## Exercise material:
════
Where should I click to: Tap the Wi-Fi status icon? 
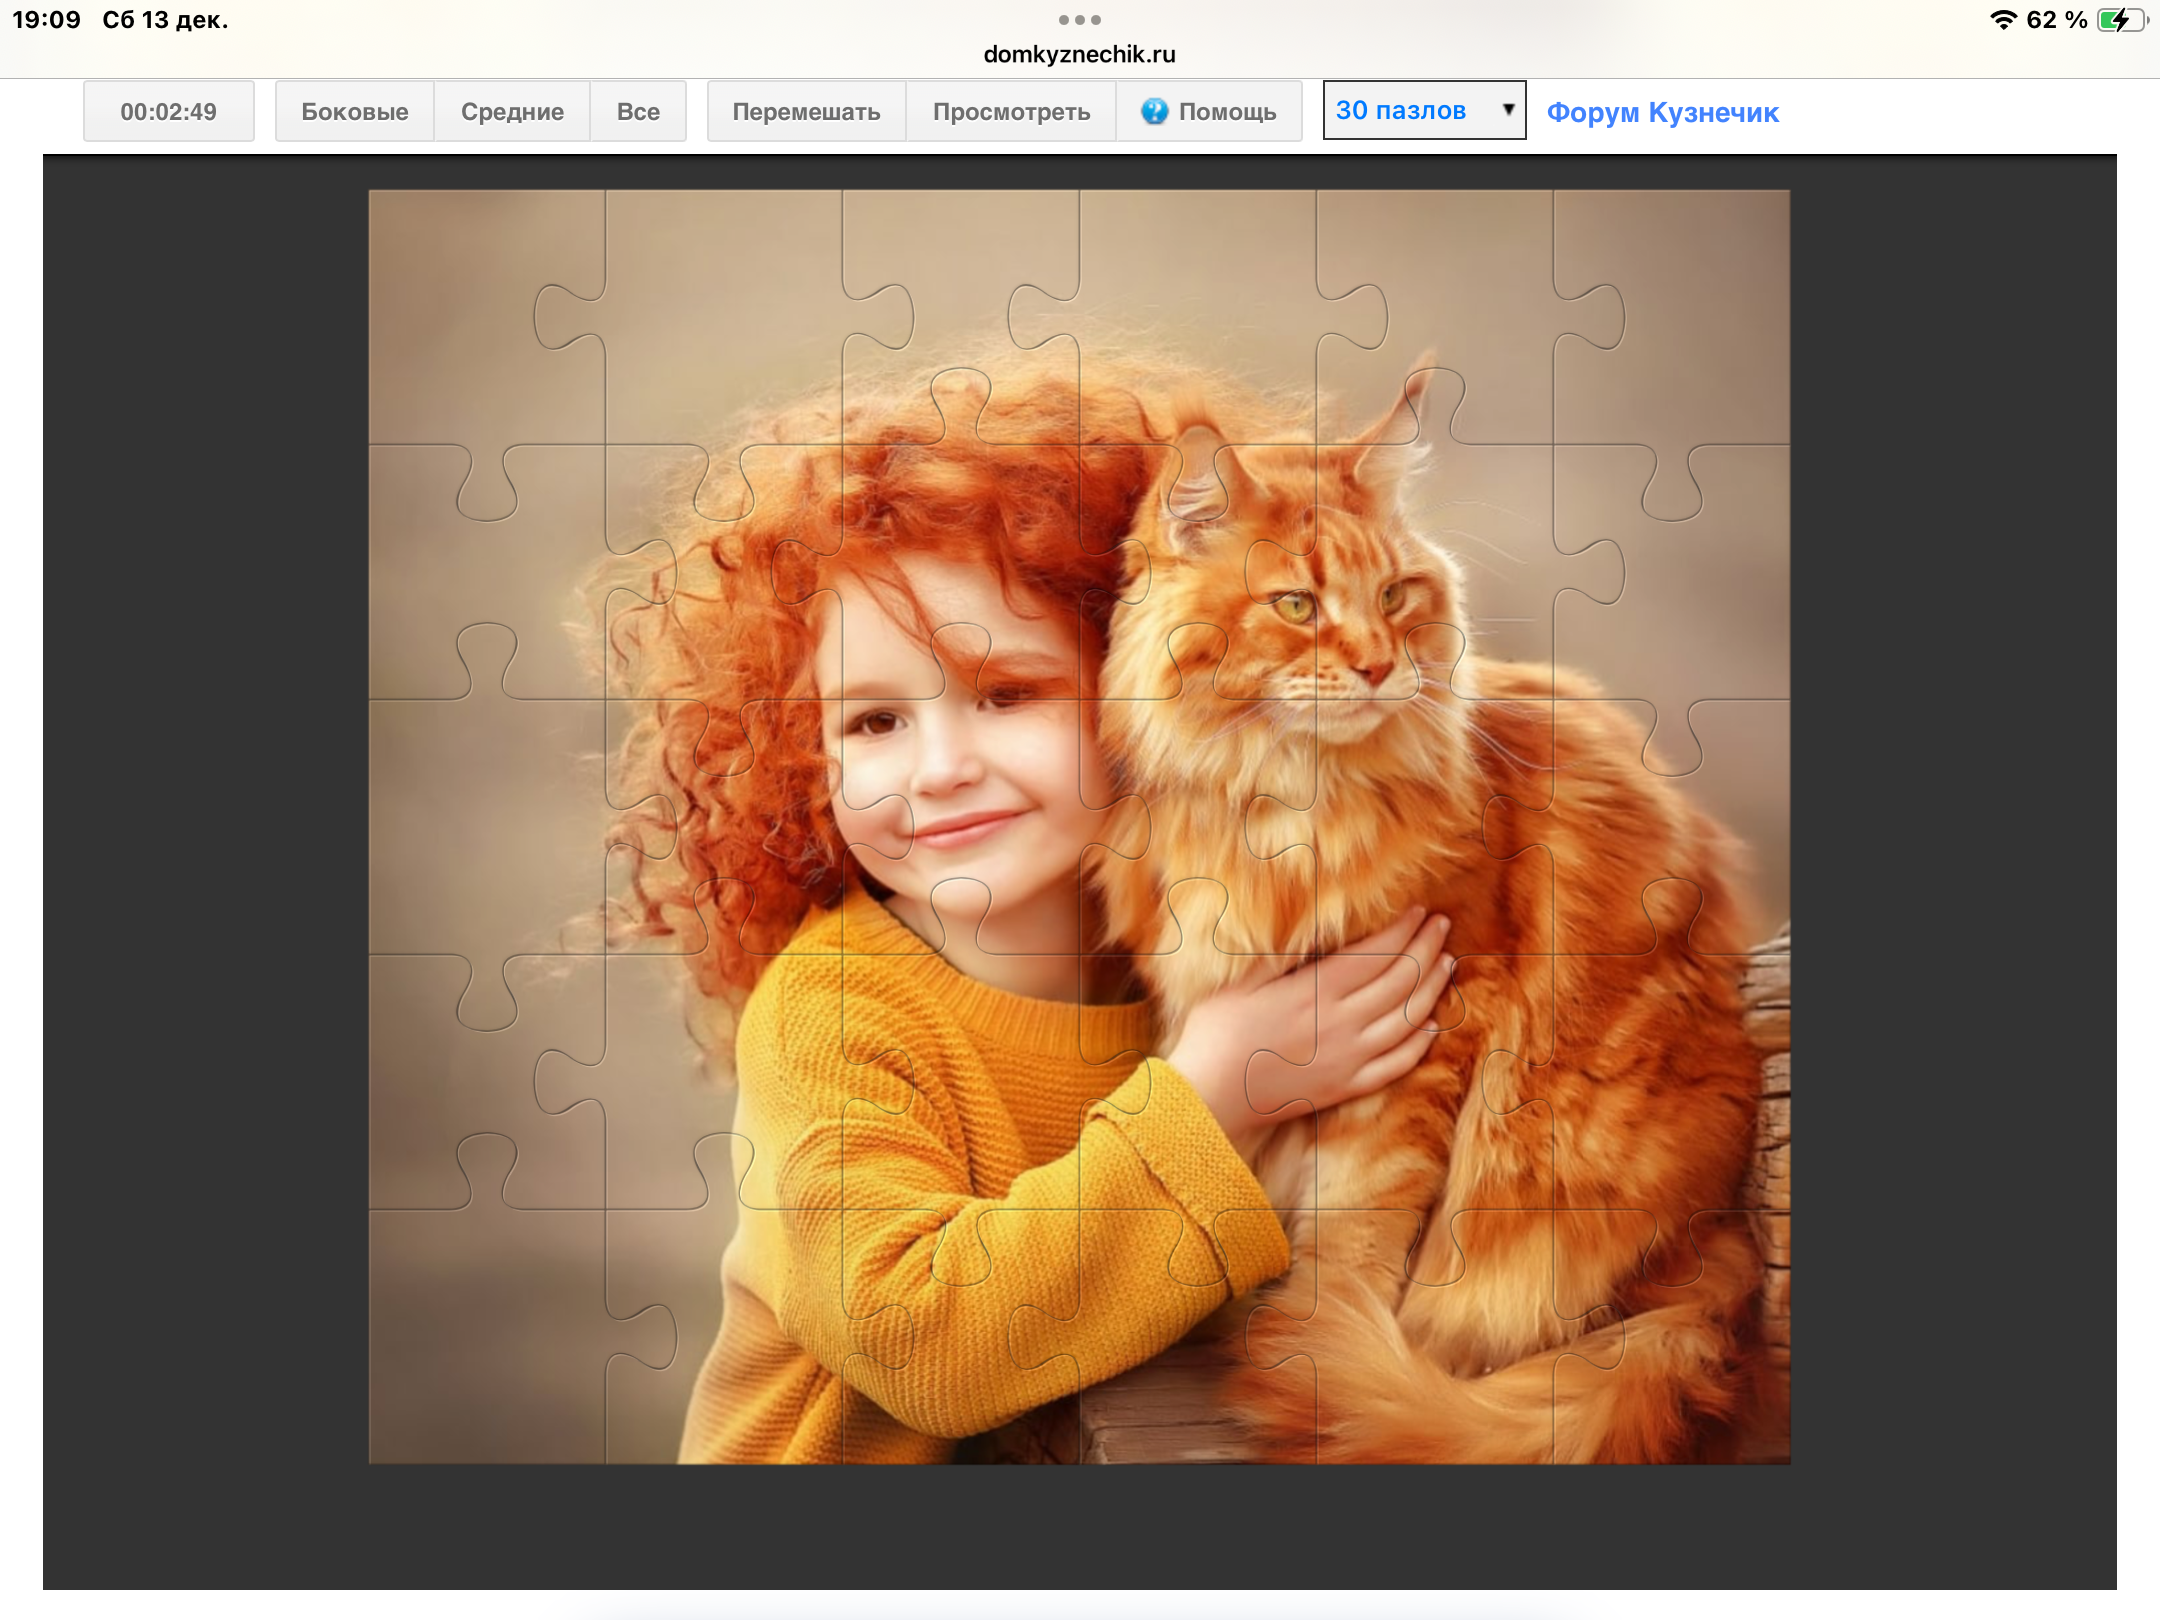pos(2003,20)
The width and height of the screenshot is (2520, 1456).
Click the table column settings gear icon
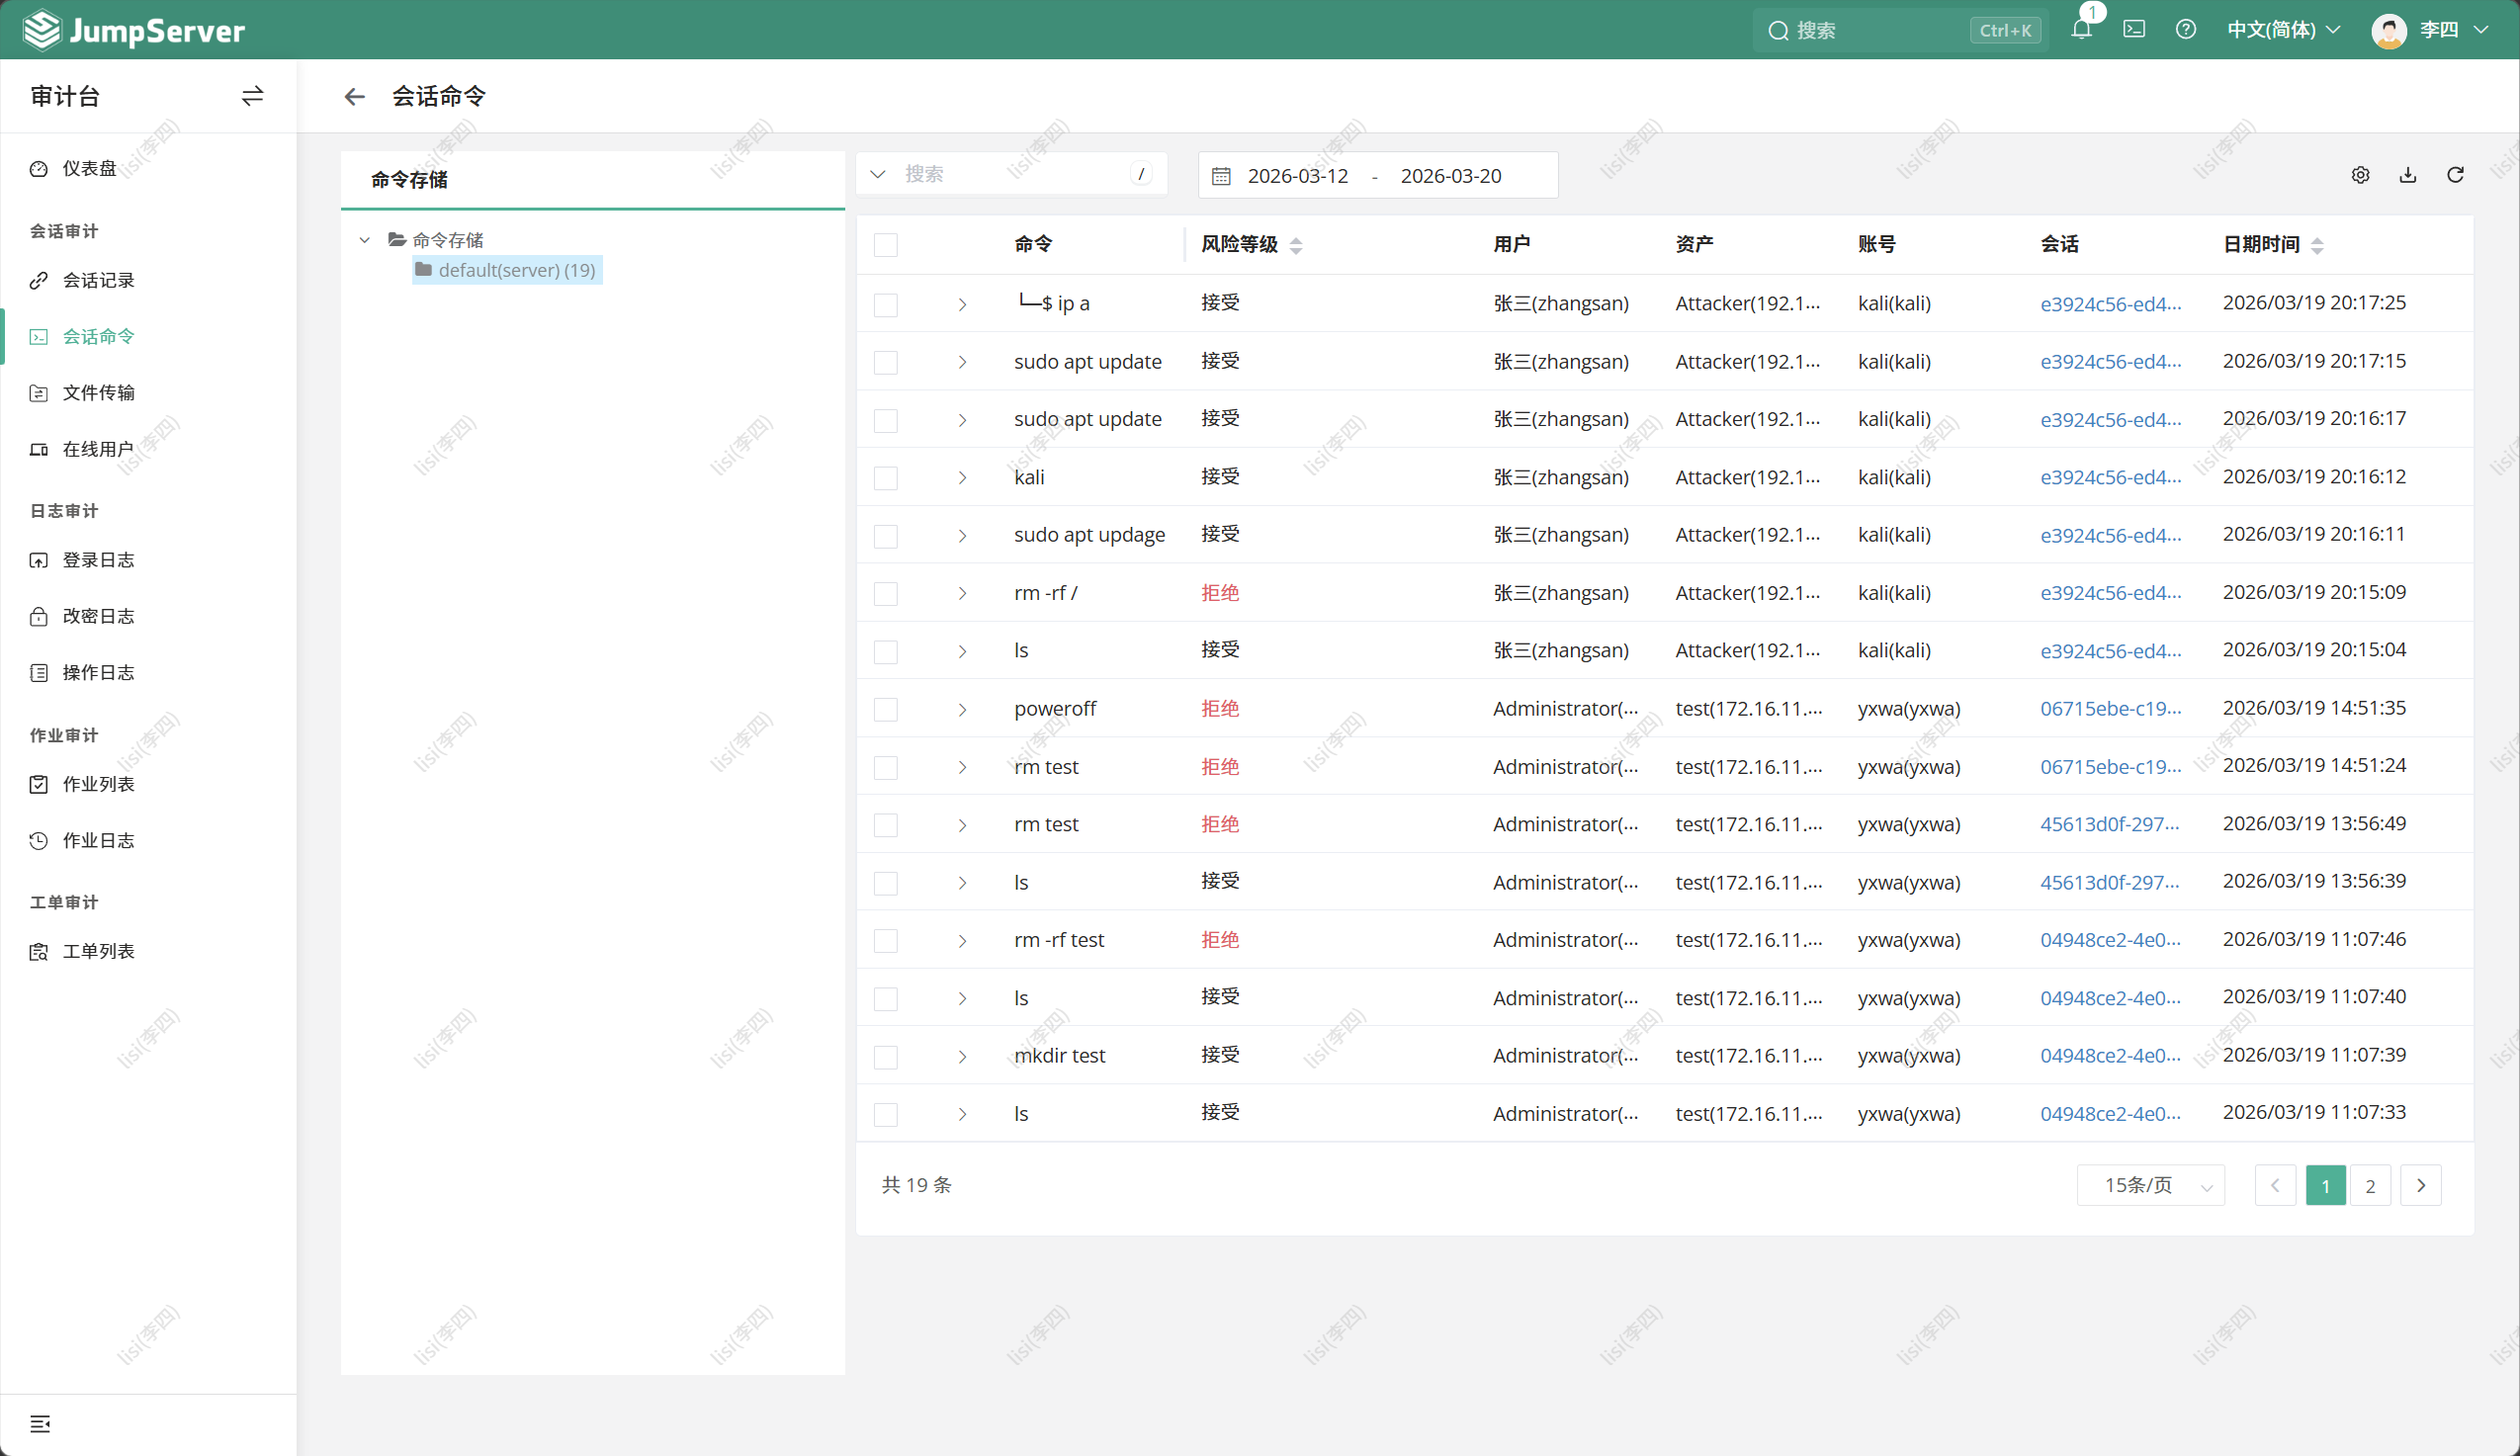[x=2360, y=175]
════
## Exercise directions:
Go through the material above and retype every line exactly, without the images.

## Solution to this exercise:
Where should I click to: Tap the Wi-Fi status icon? 
pos(2003,20)
The width and height of the screenshot is (2520, 1456).
Click the table column settings gear icon
[x=2360, y=175]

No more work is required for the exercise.